Continua a tenere banco in televisione il delicato caso della famiglia che ha vissuto nel bosco. A "Mattino Cinque" è intervenuto Giuseppe Masciulli, sindaco di Palmoli in provincia di Chieti, per fare il punto sulla situazione dopo le ultime decisioni del tribunale per i minorenni dell'Aquila. L'amministratore ha voluto sottolineare come, nonostante le tensioni tra i vari soggetti coinvolti nella vicenda, esista una volontà condivisa di trovare una soluzione costruttiva.
L'ordinanza del magistrato ha disposto l'allontanamento della madre Catherine Birmingham dalla struttura di accoglienza di Vasto dove era stata autorizzata a permanere insieme ai figli, disponendo inoltre la separazione dei minori. Secondo Masciulli, questi provvedimenti rappresentano un cambio di rotta rispetto alle precedenti indicazioni. Il sindaco ha spiegato che tra la famiglia, i difensori legali e gli operatori sociali esiste un clima di tensione, ma il focus comune sta diventando la valorizzazione della figura paterna. Nel provvedimento del magistrato, infatti, il padre Nathan è stato valutato positivamente.
Masciulli ha ripercorso le tappe fondamentali del percorso.
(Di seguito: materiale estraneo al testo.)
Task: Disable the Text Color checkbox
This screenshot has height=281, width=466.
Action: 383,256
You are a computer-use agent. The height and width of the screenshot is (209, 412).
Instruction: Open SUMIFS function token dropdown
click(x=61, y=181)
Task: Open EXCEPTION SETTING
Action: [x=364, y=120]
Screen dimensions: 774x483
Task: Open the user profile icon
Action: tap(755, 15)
A novembre scorso il tribunale aveva evidenziato gravi carenze strutturali, igieniche e sanitarie della situazione abitativa, oltre a deficit educativi e di socializzazione dei minori. In seguito, le istituzioni locali e i genitori hanno lavorato per reperire un'abitazione adeguata, istituire un équipe di sostegno socio-educativo e garantire l'accesso alle vaccinazioni obbligatorie. Tuttavia, anziché procedere al ricongiungimento, il tribunale ha ordinato una perizia approfondita, scatenando nuove polemiche.
Il provvedimento di allontanamento della madre ha rappresentato per il sindaco un ulteriore irrigidimento della posizione, descritto come un'escalation inattesa. "È come se la vicenda avesse preso una piega da cui non riesce più a risalire" ha commentato amaramente Masciulli, che tuttavia si mostra fiducioso in una risoluzione serena della questione. Il primo cittadino conta sulla mediazione della garante regionale per i diritti dei minori dell'Abruzzo per sbloccare una situazione che appare sempre più complessa.
Secondo Masciulli, la strada da percorrere passa attraverso la calma e la tranquillità, coinvolgendo tutte le figure terze che possono facilitare il dialogo tra gli attori in gioco. Il focus rimane quello di trovare soluzioni nell'interesse primario dei minori, anche valorizzando il ruolo paterno come suggerito dalle stesse valutazioni del magistrato.